» Stored data entries:
---*---

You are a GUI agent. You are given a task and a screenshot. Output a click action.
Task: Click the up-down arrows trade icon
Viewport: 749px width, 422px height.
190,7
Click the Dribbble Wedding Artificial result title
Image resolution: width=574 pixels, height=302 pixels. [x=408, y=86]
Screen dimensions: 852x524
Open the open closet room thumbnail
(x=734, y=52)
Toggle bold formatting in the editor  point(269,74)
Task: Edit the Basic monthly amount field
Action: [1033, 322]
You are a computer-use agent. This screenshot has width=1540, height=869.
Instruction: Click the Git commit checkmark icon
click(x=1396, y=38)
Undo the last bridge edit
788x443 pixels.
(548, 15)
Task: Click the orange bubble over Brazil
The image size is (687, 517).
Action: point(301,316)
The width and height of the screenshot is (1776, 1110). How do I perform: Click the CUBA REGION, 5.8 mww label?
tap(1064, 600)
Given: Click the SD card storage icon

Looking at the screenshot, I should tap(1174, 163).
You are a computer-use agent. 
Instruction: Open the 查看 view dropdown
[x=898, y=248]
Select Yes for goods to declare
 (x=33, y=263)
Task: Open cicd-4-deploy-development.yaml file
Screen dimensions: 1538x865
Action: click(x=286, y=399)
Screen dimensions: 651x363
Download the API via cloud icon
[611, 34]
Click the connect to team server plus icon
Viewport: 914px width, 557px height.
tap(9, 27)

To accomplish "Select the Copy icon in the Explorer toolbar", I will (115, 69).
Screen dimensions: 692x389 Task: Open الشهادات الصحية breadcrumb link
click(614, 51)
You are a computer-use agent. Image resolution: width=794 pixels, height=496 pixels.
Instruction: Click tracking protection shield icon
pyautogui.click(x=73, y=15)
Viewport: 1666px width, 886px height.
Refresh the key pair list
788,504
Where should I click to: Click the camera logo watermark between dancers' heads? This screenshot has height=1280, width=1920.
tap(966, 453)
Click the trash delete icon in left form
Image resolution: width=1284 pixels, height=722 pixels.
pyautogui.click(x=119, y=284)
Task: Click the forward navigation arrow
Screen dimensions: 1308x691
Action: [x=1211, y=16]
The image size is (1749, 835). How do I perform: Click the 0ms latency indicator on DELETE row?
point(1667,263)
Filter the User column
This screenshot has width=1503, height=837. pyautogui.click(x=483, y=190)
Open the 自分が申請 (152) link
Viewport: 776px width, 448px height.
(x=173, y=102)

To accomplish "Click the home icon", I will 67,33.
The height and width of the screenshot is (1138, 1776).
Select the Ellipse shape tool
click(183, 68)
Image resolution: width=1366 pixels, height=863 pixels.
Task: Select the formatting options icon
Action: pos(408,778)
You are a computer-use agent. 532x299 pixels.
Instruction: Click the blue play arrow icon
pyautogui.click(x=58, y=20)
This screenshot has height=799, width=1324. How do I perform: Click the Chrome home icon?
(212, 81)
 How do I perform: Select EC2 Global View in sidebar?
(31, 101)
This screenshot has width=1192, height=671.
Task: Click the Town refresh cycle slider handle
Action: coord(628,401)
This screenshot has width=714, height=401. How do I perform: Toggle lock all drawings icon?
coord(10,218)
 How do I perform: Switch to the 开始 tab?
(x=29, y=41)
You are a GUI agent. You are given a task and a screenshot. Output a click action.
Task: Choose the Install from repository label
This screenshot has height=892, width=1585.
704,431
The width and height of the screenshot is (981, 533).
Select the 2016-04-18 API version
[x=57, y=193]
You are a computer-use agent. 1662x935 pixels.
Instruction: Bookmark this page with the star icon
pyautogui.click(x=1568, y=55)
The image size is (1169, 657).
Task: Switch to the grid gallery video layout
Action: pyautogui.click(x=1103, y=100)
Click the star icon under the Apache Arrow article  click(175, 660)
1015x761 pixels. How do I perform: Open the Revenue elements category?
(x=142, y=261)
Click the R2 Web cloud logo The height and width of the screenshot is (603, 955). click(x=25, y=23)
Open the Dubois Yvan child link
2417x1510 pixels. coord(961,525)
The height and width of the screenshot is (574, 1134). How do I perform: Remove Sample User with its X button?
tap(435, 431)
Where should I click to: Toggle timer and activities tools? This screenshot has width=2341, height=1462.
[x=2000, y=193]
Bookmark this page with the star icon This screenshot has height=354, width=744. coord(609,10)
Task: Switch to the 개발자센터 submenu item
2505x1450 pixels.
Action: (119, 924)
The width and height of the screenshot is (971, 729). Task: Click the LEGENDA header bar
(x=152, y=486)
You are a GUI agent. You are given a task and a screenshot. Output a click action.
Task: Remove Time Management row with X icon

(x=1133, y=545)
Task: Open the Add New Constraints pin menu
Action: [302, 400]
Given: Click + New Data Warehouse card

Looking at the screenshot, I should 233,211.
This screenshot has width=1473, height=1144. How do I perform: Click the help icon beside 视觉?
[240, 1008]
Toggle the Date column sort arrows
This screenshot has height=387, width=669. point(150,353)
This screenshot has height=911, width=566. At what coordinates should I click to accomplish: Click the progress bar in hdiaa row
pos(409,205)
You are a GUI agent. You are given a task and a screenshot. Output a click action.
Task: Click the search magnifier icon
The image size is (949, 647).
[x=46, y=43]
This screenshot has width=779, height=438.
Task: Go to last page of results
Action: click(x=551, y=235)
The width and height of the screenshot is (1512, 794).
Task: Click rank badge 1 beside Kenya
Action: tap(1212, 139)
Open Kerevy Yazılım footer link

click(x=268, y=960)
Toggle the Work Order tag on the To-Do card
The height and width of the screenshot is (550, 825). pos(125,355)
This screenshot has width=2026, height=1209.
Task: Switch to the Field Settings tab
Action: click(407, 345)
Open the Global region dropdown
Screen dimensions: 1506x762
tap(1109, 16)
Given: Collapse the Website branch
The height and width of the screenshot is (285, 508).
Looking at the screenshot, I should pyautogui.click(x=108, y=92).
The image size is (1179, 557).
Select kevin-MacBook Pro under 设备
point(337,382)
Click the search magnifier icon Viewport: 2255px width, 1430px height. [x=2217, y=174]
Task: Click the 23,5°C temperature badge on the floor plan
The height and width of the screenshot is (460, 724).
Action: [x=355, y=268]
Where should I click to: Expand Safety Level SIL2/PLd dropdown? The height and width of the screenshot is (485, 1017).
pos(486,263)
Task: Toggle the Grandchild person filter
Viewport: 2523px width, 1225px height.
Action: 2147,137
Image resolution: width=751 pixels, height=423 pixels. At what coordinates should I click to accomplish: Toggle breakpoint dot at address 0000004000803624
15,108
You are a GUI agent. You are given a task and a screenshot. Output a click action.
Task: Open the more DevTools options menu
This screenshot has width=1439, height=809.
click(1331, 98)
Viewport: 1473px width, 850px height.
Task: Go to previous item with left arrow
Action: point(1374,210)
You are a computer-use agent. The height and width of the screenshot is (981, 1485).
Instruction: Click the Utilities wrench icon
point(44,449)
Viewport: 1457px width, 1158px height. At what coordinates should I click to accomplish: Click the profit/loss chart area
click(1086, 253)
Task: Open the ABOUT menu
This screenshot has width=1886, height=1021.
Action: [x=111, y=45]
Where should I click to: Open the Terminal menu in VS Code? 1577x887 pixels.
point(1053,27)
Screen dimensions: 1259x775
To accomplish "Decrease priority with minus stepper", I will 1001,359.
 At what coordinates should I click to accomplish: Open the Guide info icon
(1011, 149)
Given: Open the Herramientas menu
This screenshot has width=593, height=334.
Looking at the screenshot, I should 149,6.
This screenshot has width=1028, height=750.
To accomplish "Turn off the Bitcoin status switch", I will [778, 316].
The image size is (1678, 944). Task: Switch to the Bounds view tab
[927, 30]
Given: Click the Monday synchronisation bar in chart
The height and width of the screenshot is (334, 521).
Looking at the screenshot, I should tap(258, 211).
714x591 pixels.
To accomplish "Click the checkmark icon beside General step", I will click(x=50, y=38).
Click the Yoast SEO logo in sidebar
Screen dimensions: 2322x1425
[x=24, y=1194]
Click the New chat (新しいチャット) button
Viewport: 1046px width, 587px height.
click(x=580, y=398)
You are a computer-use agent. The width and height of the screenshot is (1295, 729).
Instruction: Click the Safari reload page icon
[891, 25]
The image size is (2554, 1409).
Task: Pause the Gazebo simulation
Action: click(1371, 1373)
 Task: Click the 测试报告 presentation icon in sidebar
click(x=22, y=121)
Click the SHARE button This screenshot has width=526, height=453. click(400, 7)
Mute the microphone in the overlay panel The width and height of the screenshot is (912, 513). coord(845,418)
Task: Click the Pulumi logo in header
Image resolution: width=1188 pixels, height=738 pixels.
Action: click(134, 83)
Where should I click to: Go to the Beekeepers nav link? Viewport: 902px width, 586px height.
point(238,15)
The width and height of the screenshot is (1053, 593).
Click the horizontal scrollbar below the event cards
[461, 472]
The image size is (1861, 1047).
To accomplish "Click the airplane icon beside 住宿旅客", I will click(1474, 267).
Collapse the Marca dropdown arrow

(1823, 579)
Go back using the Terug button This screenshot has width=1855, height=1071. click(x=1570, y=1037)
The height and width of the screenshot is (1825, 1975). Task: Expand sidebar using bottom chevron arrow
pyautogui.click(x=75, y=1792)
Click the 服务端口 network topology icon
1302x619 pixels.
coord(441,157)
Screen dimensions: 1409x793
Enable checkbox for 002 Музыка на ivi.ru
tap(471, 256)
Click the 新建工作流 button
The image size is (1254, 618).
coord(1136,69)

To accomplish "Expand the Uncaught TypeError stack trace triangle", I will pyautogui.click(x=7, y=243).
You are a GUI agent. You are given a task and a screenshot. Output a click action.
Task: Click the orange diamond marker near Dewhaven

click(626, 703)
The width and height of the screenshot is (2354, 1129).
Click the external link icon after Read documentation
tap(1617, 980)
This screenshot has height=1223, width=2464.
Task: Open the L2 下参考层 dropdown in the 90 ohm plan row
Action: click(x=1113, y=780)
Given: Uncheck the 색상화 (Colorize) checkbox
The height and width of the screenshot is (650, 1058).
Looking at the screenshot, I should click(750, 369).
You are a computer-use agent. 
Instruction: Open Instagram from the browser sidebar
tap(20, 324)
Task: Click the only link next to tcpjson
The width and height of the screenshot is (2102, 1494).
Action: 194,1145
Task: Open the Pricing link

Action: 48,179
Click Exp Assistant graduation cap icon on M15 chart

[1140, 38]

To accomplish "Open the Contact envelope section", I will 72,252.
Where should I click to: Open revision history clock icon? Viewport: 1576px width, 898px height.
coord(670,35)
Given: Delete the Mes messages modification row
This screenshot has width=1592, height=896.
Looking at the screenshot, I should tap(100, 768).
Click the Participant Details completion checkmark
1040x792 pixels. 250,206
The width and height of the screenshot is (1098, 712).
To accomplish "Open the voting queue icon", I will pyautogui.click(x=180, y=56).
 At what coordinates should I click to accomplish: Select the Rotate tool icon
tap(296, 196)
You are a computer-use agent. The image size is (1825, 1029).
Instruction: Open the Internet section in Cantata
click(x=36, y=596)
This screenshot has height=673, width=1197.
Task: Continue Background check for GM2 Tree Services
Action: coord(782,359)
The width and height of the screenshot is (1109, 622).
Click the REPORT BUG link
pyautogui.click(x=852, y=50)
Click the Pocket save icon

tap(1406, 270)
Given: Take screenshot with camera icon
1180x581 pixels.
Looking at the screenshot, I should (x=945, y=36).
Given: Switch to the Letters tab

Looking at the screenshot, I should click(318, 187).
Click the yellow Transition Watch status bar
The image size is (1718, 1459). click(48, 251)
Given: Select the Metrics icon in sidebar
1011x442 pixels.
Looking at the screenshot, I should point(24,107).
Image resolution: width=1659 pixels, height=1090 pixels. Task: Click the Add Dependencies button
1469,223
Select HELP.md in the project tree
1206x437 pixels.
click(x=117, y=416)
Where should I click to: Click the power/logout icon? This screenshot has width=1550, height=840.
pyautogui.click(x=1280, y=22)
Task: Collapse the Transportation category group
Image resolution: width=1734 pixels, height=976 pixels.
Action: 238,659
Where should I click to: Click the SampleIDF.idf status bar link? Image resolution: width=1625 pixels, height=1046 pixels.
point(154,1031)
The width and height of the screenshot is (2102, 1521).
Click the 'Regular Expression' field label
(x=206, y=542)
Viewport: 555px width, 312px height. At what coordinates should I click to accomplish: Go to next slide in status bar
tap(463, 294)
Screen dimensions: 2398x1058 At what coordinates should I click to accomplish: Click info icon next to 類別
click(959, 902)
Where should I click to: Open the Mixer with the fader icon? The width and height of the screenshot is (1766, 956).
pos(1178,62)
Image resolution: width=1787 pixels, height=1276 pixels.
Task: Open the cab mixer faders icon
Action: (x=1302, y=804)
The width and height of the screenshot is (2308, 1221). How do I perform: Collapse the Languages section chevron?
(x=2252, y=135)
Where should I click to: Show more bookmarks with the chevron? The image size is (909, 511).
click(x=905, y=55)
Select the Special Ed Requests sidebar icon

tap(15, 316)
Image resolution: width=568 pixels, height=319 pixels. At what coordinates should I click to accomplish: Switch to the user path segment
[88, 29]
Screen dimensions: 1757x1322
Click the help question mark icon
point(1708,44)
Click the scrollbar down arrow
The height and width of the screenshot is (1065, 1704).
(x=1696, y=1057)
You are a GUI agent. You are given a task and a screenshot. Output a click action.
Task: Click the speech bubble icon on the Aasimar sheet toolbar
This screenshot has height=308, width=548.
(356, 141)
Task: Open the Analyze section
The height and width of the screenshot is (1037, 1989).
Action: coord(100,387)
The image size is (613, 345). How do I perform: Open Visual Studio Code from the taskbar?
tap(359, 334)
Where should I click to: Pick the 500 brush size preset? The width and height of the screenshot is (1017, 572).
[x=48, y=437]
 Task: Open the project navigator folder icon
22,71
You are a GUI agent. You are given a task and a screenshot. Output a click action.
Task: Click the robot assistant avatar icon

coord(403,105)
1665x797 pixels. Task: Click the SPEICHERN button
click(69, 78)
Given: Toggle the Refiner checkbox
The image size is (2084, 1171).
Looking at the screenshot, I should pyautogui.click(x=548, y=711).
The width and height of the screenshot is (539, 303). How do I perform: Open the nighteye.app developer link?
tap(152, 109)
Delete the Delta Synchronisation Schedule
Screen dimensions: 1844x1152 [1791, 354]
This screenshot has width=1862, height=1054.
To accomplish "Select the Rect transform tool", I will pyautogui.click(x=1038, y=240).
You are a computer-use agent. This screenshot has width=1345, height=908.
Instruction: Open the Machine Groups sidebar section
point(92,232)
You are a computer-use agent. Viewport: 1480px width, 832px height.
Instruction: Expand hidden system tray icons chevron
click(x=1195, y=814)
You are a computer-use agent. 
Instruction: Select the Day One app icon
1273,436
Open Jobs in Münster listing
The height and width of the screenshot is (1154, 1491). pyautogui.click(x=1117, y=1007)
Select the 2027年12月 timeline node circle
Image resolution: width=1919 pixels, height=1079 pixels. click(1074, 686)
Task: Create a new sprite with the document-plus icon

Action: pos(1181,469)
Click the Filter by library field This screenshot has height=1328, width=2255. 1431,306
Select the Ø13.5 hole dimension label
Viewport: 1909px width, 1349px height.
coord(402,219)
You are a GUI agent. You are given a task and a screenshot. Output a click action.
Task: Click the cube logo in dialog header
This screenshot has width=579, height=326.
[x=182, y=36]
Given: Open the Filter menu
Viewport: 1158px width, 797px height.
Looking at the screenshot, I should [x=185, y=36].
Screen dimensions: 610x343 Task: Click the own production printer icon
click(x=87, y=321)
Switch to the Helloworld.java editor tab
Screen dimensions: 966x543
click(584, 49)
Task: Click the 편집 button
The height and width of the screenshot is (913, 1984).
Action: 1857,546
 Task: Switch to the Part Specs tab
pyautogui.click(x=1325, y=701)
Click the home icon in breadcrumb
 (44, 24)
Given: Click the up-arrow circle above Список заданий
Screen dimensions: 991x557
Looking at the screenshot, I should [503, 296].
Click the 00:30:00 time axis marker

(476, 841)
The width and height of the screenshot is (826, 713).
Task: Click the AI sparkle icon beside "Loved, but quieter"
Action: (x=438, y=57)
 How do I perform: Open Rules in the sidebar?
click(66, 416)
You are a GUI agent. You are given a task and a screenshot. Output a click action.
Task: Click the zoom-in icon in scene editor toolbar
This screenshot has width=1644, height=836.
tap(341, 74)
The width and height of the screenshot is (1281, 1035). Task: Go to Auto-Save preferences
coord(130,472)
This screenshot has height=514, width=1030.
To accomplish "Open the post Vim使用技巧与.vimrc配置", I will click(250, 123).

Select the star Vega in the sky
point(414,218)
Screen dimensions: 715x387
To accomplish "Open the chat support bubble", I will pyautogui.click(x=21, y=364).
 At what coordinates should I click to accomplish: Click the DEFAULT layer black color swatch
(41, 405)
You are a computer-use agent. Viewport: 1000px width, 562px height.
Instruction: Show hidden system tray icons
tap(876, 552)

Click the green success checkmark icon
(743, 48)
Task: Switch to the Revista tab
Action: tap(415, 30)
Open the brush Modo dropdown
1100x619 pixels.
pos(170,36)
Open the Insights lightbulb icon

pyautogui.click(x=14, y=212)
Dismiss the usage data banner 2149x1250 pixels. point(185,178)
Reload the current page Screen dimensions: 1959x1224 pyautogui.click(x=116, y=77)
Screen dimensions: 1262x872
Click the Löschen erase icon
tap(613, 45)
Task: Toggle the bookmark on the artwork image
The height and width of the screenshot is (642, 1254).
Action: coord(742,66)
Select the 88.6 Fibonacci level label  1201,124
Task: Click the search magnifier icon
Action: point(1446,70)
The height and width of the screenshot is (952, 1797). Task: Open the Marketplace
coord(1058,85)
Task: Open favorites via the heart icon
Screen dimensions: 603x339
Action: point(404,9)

---*---

» YOUR GOAL: Only a number is needed here: the count of lines above that hold the string "bubble".

» REPLY: 3